Please set down the listing word for word, from its first line through the line containing "Select the 报表列表", with both ends included.

## BEGIN DATASET RECORDS

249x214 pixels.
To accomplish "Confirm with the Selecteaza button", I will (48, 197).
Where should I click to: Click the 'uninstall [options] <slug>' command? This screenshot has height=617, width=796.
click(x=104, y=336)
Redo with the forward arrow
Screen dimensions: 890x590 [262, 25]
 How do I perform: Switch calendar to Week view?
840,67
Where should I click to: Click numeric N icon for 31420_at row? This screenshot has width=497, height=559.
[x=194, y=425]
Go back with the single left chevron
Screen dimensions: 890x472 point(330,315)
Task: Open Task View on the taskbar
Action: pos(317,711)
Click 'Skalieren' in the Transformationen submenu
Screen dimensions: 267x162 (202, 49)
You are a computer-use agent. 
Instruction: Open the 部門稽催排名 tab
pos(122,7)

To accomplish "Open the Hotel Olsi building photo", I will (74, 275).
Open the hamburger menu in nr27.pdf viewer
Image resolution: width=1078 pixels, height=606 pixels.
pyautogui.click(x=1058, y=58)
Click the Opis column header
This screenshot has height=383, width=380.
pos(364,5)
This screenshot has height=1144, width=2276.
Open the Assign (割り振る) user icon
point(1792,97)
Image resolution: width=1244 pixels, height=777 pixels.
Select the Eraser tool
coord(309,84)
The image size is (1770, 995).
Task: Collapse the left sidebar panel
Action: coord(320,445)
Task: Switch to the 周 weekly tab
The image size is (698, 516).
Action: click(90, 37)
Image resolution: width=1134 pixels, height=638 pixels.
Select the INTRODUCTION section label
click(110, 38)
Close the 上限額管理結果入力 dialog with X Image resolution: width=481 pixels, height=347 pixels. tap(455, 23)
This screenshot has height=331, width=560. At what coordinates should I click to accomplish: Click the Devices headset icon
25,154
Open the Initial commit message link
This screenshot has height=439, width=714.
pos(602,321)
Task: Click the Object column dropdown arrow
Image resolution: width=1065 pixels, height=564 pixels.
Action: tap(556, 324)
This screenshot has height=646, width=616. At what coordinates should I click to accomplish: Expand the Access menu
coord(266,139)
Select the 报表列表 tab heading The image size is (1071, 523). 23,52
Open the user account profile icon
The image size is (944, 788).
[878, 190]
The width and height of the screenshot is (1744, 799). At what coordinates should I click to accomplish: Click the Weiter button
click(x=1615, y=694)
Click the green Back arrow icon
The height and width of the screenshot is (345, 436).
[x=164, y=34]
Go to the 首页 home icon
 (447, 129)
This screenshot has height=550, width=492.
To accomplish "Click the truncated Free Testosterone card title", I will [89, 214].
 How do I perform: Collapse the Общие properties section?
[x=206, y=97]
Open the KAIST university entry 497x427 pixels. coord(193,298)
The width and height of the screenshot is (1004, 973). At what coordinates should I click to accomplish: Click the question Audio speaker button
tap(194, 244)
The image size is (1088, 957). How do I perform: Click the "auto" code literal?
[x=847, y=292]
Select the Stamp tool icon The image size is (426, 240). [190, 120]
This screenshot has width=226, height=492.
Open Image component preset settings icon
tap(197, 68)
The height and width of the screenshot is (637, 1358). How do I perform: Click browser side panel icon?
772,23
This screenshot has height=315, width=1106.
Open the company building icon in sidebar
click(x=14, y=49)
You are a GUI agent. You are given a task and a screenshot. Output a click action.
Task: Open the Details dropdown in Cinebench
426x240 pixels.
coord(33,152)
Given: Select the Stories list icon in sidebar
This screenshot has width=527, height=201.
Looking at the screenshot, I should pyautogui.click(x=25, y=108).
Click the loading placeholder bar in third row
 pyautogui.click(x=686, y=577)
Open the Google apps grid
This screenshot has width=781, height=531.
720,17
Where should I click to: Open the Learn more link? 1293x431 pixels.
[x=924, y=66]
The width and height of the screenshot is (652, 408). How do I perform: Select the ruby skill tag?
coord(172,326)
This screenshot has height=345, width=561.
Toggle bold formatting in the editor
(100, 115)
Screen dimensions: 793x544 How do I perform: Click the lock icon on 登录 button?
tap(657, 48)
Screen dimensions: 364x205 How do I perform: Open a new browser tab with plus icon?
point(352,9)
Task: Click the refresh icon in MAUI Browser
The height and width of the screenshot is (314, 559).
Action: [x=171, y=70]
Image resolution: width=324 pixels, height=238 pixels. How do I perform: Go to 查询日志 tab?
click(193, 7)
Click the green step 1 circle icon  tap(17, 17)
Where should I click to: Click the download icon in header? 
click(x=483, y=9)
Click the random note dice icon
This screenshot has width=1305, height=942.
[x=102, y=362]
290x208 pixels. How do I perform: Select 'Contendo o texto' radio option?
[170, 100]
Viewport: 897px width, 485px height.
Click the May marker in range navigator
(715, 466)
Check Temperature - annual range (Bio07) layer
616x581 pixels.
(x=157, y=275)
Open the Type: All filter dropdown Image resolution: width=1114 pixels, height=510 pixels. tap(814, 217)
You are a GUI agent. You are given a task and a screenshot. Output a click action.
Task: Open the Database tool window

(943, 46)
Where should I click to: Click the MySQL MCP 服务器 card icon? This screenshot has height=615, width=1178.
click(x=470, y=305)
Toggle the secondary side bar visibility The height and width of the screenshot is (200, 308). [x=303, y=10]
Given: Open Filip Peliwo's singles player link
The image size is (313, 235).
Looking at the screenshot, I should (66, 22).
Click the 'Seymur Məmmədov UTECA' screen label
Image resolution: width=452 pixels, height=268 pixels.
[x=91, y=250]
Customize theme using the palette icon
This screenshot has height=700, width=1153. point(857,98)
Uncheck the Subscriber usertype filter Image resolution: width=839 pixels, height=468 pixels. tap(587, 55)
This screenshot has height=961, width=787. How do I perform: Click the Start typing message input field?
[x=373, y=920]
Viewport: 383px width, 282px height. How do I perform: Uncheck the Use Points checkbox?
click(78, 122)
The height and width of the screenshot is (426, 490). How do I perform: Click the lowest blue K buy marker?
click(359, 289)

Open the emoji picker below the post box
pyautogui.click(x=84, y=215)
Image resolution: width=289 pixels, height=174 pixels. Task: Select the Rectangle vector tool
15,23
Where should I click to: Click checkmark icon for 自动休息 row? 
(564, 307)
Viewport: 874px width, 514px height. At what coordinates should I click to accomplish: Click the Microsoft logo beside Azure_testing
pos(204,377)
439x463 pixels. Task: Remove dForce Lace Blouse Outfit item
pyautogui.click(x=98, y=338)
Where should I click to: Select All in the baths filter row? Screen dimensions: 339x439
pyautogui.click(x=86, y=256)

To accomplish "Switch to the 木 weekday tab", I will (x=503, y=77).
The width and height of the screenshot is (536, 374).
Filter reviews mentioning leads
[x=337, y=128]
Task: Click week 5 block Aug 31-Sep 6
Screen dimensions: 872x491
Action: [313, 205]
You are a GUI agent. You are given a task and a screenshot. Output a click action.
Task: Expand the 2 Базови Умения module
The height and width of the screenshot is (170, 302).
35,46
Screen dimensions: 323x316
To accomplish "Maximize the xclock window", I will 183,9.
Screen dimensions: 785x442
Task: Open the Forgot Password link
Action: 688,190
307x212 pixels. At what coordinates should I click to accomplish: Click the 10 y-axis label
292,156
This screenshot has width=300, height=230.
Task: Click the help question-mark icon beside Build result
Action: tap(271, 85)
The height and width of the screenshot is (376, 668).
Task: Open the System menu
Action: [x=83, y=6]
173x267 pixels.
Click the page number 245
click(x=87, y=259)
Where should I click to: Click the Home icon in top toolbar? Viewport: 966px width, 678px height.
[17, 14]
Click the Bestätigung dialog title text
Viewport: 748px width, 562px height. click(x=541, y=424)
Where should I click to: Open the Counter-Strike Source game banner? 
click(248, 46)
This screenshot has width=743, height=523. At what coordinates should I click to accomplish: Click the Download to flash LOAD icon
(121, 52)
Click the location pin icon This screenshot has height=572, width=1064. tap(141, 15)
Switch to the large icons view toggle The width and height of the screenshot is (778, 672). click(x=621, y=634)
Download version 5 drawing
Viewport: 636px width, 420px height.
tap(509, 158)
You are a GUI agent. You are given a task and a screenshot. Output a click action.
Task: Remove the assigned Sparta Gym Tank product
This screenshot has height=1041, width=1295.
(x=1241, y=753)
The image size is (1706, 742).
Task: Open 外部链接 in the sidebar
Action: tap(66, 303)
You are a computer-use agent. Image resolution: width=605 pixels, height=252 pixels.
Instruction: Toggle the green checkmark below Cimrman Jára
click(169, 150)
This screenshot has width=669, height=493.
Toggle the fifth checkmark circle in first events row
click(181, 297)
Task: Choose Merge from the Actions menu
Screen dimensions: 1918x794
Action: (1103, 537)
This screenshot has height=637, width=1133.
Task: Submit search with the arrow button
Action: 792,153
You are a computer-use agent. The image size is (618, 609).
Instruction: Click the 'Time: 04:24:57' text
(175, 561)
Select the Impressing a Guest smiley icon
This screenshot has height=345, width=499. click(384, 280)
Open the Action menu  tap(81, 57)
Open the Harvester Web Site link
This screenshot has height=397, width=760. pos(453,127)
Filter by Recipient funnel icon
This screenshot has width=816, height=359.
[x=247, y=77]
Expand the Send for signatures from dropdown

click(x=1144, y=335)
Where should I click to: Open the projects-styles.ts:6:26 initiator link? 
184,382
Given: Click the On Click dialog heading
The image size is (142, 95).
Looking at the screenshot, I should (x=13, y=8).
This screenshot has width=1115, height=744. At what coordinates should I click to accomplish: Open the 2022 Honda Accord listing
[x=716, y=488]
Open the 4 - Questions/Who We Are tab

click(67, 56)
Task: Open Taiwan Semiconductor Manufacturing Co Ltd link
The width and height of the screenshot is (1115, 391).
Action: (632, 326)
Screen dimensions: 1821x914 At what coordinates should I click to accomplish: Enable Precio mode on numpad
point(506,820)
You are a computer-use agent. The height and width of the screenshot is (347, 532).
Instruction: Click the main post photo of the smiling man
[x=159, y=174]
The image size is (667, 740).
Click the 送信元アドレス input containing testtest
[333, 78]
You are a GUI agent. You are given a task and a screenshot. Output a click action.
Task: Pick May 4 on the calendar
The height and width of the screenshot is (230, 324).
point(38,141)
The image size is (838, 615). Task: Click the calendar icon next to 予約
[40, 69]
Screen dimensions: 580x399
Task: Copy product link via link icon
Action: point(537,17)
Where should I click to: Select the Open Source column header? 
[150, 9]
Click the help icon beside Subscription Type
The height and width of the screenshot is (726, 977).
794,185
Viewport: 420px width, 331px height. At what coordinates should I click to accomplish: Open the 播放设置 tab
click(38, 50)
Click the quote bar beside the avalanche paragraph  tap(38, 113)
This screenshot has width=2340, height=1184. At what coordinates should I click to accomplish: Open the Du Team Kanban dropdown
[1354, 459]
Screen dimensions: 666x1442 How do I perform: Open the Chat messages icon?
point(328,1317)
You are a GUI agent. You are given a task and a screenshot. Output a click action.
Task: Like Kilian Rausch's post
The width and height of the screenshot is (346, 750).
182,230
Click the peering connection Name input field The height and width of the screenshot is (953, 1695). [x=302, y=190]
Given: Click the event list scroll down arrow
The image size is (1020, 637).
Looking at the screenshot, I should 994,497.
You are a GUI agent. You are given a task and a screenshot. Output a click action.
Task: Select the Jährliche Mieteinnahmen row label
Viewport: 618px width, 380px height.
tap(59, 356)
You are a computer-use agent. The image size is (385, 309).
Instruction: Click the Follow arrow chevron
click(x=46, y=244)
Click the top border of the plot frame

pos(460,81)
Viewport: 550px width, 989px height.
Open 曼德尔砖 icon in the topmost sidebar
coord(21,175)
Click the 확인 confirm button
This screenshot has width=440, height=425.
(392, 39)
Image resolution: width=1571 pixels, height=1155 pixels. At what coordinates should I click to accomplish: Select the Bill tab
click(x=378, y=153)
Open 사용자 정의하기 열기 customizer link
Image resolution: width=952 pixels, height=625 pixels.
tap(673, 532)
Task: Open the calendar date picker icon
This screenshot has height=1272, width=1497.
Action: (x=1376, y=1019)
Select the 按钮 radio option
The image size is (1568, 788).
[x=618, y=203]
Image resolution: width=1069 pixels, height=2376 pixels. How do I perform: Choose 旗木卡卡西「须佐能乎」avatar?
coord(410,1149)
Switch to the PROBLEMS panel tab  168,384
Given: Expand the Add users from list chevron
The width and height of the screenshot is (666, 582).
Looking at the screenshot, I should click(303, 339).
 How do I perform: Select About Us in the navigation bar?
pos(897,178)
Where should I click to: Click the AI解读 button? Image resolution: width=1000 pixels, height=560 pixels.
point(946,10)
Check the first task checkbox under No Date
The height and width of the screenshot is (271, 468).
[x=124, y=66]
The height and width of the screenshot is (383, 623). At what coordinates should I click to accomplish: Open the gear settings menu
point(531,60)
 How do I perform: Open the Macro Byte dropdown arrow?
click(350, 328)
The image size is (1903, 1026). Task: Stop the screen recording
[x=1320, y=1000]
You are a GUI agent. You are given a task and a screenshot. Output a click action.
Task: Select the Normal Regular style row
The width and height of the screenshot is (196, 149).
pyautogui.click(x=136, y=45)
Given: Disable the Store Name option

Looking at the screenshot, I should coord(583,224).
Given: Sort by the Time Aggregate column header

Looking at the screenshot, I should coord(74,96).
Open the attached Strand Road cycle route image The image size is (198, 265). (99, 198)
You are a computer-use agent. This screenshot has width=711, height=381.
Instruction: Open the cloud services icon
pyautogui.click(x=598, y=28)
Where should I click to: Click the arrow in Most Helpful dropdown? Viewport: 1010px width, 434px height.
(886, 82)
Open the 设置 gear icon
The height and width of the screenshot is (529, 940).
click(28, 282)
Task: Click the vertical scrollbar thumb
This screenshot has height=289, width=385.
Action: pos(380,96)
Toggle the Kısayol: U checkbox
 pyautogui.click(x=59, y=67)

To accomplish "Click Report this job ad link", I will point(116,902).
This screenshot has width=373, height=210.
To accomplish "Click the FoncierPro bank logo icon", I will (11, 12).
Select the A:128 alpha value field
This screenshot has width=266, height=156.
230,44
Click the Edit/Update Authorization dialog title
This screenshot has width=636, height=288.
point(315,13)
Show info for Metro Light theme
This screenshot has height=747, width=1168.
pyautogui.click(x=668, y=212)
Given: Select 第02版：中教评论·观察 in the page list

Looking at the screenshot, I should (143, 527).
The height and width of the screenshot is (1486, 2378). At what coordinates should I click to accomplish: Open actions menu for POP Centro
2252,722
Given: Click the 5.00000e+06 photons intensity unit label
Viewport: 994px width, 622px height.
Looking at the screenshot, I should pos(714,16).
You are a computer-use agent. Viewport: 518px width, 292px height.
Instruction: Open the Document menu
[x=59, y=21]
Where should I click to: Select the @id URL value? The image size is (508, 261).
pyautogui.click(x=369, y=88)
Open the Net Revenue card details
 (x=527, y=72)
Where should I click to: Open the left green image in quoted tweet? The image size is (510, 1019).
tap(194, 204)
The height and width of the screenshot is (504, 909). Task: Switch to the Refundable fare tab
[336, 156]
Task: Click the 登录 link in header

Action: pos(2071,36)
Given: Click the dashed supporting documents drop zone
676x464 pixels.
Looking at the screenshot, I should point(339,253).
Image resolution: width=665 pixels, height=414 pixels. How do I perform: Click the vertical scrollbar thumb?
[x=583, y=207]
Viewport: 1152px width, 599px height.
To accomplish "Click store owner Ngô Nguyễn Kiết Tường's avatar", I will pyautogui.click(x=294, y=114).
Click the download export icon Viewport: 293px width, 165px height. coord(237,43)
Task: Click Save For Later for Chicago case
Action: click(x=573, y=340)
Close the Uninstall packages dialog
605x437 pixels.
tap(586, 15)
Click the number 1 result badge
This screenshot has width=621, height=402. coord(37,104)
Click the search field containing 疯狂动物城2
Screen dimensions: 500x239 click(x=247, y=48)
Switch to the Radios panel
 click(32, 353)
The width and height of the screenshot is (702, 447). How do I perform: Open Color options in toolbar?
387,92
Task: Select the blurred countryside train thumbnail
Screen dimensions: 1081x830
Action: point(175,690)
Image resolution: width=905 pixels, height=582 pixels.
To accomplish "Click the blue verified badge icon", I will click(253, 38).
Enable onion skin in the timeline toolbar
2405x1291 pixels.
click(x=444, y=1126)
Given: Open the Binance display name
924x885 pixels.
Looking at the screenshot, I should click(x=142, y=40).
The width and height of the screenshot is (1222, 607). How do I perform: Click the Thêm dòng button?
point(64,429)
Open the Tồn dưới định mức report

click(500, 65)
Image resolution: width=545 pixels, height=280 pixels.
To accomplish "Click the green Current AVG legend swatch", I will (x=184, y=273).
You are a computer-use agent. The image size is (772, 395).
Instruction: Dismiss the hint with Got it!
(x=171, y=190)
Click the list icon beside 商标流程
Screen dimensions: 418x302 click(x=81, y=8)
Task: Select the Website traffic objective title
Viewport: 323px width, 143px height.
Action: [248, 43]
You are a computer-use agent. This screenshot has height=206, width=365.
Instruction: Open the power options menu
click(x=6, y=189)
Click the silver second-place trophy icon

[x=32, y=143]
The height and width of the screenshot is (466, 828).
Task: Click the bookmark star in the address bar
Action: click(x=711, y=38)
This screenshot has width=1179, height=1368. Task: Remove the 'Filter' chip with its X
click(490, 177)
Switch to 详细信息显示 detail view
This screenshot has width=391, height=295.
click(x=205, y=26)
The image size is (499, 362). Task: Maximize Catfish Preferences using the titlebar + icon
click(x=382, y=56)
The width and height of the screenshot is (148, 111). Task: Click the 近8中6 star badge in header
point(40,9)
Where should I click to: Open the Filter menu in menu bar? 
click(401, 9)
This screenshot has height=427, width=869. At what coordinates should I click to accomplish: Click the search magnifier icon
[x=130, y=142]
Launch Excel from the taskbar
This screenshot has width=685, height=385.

## END DATASET RECORDS

» **FINAL ANSWER**:
249x214 pixels.
To accomplish "Confirm with the Selecteaza button", I will (48, 197).
Where should I click to: Click the 'uninstall [options] <slug>' command? This screenshot has height=617, width=796.
click(x=104, y=336)
Redo with the forward arrow
Screen dimensions: 890x590 [262, 25]
 How do I perform: Switch calendar to Week view?
840,67
Where should I click to: Click numeric N icon for 31420_at row? This screenshot has width=497, height=559.
[x=194, y=425]
Go back with the single left chevron
Screen dimensions: 890x472 point(330,315)
Task: Open Task View on the taskbar
Action: pos(317,711)
Click 'Skalieren' in the Transformationen submenu
Screen dimensions: 267x162 (202, 49)
You are a computer-use agent. 
Instruction: Open the 部門稽催排名 tab
pos(122,7)

To accomplish "Open the Hotel Olsi building photo", I will (74, 275).
Open the hamburger menu in nr27.pdf viewer
Image resolution: width=1078 pixels, height=606 pixels.
pyautogui.click(x=1058, y=58)
Click the Opis column header
This screenshot has height=383, width=380.
pos(364,5)
This screenshot has height=1144, width=2276.
Open the Assign (割り振る) user icon
point(1792,97)
Image resolution: width=1244 pixels, height=777 pixels.
Select the Eraser tool
coord(309,84)
The image size is (1770, 995).
Task: Collapse the left sidebar panel
Action: coord(320,445)
Task: Switch to the 周 weekly tab
The image size is (698, 516).
Action: click(90, 37)
Image resolution: width=1134 pixels, height=638 pixels.
Select the INTRODUCTION section label
click(110, 38)
Close the 上限額管理結果入力 dialog with X Image resolution: width=481 pixels, height=347 pixels. tap(455, 23)
This screenshot has height=331, width=560. At what coordinates should I click to accomplish: Click the Devices headset icon
25,154
Open the Initial commit message link
This screenshot has height=439, width=714.
pos(602,321)
Task: Click the Object column dropdown arrow
Image resolution: width=1065 pixels, height=564 pixels.
Action: tap(556, 324)
This screenshot has height=646, width=616. At what coordinates should I click to accomplish: Expand the Access menu
coord(266,139)
Select the 报表列表 tab heading The image size is (1071, 523). 23,52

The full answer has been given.